## WORK ITEM
Could you copy out all of the entries exactly?

(Beginning of DATA SHOWN)

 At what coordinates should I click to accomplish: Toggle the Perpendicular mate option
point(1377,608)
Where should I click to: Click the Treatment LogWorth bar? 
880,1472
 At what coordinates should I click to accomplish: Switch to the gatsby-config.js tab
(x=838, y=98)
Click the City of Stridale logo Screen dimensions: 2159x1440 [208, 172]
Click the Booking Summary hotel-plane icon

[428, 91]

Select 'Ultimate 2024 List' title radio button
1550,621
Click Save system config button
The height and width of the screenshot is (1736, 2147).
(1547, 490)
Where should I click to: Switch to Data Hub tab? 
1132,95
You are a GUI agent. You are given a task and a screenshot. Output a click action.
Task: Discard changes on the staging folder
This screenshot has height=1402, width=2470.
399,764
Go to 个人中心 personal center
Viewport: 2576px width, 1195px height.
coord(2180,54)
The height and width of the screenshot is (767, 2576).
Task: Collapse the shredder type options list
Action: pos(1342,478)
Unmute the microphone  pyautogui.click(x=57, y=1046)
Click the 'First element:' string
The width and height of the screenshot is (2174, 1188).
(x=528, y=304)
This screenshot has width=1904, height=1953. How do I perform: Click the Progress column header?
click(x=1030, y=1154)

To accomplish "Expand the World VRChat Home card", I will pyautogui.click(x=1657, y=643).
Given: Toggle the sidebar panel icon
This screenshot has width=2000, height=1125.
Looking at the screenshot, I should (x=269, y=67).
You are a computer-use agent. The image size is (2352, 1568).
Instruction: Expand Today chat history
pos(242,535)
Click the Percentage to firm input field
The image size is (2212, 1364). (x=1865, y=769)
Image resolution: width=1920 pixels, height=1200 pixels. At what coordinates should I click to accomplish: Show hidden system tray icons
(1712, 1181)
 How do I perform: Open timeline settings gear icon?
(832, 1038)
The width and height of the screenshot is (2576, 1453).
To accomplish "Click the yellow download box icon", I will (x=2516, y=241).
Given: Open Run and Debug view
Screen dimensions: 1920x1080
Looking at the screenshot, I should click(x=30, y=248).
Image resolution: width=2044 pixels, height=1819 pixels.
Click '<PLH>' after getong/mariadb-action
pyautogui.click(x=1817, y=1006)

(End of DATA SHOWN)

## SOLUTION FOR THIS EXERCISE
 At what coordinates should I click to accomplish: Toggle the Perpendicular mate option
point(1377,608)
Where should I click to: Click the Treatment LogWorth bar? 
880,1472
 At what coordinates should I click to accomplish: Switch to the gatsby-config.js tab
(x=838, y=98)
Click the City of Stridale logo Screen dimensions: 2159x1440 [208, 172]
Click the Booking Summary hotel-plane icon

[428, 91]

Select 'Ultimate 2024 List' title radio button
1550,621
Click Save system config button
The height and width of the screenshot is (1736, 2147).
(1547, 490)
Where should I click to: Switch to Data Hub tab? 
1132,95
You are a GUI agent. You are given a task and a screenshot. Output a click action.
Task: Discard changes on the staging folder
This screenshot has height=1402, width=2470.
399,764
Go to 个人中心 personal center
Viewport: 2576px width, 1195px height.
coord(2180,54)
The height and width of the screenshot is (767, 2576).
Task: Collapse the shredder type options list
Action: pos(1342,478)
Unmute the microphone  pyautogui.click(x=57, y=1046)
Click the 'First element:' string
The width and height of the screenshot is (2174, 1188).
(x=528, y=304)
This screenshot has width=1904, height=1953. How do I perform: Click the Progress column header?
click(x=1030, y=1154)

To accomplish "Expand the World VRChat Home card", I will pyautogui.click(x=1657, y=643).
Given: Toggle the sidebar panel icon
This screenshot has width=2000, height=1125.
Looking at the screenshot, I should (x=269, y=67).
You are a computer-use agent. The image size is (2352, 1568).
Instruction: Expand Today chat history
pos(242,535)
Click the Percentage to firm input field
The image size is (2212, 1364). (x=1865, y=769)
Image resolution: width=1920 pixels, height=1200 pixels. At what coordinates should I click to accomplish: Show hidden system tray icons
(1712, 1181)
 How do I perform: Open timeline settings gear icon?
(832, 1038)
The width and height of the screenshot is (2576, 1453).
To accomplish "Click the yellow download box icon", I will (x=2516, y=241).
Given: Open Run and Debug view
Screen dimensions: 1920x1080
Looking at the screenshot, I should click(x=30, y=248).
Image resolution: width=2044 pixels, height=1819 pixels.
Click '<PLH>' after getong/mariadb-action
pyautogui.click(x=1817, y=1006)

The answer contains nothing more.